- _PROBLEM DETAILS_
Reproduce these lines without any change, from the first line down to the line that contains "Looking at the screenshot, I should (114, 178).", including both ends.

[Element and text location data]
<<<<

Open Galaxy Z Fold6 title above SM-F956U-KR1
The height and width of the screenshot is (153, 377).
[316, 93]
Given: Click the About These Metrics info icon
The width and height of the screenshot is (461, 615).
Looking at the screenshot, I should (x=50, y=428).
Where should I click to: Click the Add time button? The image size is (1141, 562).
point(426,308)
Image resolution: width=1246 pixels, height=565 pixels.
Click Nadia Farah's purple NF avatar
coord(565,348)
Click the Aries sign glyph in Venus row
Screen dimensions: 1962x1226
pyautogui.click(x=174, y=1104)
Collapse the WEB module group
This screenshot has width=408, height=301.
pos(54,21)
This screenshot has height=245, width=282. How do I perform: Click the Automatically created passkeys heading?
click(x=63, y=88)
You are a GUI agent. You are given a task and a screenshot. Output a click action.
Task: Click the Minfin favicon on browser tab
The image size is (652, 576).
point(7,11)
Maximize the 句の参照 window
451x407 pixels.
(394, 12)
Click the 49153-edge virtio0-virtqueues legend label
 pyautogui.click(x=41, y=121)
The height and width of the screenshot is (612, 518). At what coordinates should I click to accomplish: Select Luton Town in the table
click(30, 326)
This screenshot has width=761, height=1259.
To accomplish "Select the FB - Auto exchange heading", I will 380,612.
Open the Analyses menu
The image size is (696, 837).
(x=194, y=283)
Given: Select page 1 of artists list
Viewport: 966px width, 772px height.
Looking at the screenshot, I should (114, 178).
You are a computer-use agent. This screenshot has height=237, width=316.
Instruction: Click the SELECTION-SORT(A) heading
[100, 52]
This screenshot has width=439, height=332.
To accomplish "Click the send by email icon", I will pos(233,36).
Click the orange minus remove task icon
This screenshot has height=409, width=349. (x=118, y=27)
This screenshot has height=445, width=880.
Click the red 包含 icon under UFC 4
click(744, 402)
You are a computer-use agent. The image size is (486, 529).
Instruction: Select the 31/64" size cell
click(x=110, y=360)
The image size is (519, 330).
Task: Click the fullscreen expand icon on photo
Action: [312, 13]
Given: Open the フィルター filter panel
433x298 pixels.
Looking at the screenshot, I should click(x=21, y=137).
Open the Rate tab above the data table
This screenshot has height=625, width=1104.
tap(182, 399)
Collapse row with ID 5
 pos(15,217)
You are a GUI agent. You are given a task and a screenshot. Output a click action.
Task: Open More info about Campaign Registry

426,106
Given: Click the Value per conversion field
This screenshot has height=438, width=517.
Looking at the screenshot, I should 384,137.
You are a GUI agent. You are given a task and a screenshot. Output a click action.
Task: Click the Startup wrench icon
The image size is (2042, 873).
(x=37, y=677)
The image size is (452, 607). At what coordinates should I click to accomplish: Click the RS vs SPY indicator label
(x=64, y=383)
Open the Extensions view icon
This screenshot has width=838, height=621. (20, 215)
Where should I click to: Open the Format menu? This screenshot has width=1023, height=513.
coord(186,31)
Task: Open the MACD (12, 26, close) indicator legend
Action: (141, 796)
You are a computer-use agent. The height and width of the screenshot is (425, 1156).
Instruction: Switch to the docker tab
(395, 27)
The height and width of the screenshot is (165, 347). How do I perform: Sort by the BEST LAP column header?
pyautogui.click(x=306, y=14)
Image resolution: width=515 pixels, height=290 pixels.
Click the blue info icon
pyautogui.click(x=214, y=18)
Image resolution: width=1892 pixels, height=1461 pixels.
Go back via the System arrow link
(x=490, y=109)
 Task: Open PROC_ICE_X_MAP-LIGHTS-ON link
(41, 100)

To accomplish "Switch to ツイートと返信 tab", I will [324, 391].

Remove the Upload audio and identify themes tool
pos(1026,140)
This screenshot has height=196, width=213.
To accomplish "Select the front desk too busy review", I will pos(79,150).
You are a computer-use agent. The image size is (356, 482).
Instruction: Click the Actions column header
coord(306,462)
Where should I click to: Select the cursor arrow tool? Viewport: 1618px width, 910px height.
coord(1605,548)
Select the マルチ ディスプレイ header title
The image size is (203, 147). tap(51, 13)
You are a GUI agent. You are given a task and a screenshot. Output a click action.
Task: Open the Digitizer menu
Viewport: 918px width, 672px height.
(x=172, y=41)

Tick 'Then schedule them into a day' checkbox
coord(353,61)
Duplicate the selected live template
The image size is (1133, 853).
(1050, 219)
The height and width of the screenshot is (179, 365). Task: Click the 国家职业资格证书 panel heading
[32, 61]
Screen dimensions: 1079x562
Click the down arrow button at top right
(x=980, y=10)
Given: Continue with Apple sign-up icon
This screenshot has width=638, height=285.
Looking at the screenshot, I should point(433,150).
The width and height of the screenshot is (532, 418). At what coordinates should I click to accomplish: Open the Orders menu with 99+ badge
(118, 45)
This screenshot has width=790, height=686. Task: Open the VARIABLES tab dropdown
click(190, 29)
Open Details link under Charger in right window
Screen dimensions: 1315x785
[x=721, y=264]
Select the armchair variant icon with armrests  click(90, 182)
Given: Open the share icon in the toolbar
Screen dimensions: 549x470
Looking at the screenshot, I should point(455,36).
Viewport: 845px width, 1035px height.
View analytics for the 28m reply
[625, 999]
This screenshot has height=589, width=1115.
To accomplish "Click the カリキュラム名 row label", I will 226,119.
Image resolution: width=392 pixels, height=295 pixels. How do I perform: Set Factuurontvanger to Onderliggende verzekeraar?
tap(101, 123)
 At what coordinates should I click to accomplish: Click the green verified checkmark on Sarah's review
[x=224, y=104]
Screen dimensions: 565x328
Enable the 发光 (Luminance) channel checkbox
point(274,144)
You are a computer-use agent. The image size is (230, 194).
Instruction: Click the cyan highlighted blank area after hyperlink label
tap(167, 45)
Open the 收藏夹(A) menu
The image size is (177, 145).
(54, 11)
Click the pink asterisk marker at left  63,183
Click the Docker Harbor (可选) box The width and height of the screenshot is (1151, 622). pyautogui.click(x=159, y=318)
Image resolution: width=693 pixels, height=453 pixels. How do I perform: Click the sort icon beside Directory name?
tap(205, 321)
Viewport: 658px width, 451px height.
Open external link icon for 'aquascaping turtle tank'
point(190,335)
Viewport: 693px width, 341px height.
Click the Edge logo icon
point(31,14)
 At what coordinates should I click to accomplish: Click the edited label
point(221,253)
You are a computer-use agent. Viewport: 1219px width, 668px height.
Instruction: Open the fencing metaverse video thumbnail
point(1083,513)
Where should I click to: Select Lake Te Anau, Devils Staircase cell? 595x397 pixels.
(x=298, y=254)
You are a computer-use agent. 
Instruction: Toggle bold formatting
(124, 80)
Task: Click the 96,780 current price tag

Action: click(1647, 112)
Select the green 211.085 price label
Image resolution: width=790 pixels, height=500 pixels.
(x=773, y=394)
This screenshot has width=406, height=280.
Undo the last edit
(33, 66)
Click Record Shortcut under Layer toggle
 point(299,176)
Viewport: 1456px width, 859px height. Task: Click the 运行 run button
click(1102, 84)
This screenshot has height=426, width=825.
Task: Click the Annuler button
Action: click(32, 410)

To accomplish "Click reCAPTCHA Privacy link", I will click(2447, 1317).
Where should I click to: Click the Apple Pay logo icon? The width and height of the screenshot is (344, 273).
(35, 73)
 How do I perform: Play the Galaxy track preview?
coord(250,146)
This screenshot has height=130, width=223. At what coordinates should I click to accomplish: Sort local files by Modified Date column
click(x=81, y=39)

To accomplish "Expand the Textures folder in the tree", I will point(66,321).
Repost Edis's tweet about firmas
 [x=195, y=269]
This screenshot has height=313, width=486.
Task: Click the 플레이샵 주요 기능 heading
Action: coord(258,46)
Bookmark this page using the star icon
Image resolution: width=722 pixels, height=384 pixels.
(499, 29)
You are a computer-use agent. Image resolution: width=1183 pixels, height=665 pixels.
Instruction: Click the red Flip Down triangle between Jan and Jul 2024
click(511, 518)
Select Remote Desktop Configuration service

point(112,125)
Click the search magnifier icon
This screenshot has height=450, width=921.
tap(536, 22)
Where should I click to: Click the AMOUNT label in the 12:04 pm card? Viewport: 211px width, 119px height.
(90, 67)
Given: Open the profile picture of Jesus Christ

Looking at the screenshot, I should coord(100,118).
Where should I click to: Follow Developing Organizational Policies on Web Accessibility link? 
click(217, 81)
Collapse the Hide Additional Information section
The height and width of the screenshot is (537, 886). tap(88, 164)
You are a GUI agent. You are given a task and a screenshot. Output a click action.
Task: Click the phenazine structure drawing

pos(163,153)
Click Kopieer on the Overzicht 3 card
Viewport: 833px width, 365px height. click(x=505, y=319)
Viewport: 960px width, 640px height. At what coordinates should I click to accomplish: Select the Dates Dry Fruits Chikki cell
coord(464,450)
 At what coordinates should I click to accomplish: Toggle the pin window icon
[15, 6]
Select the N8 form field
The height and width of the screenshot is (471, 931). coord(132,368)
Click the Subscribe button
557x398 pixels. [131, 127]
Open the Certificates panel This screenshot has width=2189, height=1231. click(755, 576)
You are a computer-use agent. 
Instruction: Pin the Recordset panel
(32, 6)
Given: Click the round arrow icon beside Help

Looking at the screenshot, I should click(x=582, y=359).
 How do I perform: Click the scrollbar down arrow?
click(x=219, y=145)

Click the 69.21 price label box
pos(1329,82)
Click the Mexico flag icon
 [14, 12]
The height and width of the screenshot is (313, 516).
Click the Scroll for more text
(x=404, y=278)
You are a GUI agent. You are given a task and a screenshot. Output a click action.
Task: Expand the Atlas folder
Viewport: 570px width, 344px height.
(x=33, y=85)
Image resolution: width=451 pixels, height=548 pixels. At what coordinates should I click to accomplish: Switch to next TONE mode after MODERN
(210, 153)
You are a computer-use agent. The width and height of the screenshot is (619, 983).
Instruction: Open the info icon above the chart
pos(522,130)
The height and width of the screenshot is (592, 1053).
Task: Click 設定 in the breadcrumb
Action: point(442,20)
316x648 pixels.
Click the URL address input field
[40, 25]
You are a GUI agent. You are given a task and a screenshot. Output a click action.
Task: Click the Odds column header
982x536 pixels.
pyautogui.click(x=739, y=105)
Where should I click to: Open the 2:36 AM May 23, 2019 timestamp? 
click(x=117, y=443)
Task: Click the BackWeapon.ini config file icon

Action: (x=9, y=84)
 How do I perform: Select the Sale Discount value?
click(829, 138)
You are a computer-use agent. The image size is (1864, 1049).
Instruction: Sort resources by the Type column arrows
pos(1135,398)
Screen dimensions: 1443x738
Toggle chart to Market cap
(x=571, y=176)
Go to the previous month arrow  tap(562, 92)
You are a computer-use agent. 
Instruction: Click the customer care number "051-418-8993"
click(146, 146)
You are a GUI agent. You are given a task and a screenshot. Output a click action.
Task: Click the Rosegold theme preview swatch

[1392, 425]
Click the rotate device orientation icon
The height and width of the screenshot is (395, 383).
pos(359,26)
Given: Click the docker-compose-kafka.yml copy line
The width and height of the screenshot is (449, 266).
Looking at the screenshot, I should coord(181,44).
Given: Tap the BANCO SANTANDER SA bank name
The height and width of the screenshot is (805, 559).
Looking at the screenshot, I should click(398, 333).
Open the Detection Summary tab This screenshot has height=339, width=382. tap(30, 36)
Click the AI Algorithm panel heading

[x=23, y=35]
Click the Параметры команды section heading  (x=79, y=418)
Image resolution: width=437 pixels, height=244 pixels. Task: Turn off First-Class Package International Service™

>>>>

- _FINAL RESULT_
Open Galaxy Z Fold6 title above SM-F956U-KR1
The height and width of the screenshot is (153, 377).
[316, 93]
Given: Click the About These Metrics info icon
The width and height of the screenshot is (461, 615).
Looking at the screenshot, I should (x=50, y=428).
Where should I click to: Click the Add time button? The image size is (1141, 562).
point(426,308)
Image resolution: width=1246 pixels, height=565 pixels.
Click Nadia Farah's purple NF avatar
coord(565,348)
Click the Aries sign glyph in Venus row
Screen dimensions: 1962x1226
pyautogui.click(x=174, y=1104)
Collapse the WEB module group
This screenshot has width=408, height=301.
pos(54,21)
This screenshot has height=245, width=282. How do I perform: Click the Automatically created passkeys heading?
click(x=63, y=88)
You are a GUI agent. You are given a task and a screenshot. Output a click action.
Task: Click the Minfin favicon on browser tab
The image size is (652, 576).
point(7,11)
Maximize the 句の参照 window
451x407 pixels.
(394, 12)
Click the 49153-edge virtio0-virtqueues legend label
 pyautogui.click(x=41, y=121)
The height and width of the screenshot is (612, 518). At what coordinates should I click to accomplish: Select Luton Town in the table
click(30, 326)
This screenshot has width=761, height=1259.
To accomplish "Select the FB - Auto exchange heading", I will 380,612.
Open the Analyses menu
The image size is (696, 837).
(x=194, y=283)
Given: Select page 1 of artists list
Viewport: 966px width, 772px height.
Looking at the screenshot, I should (114, 178).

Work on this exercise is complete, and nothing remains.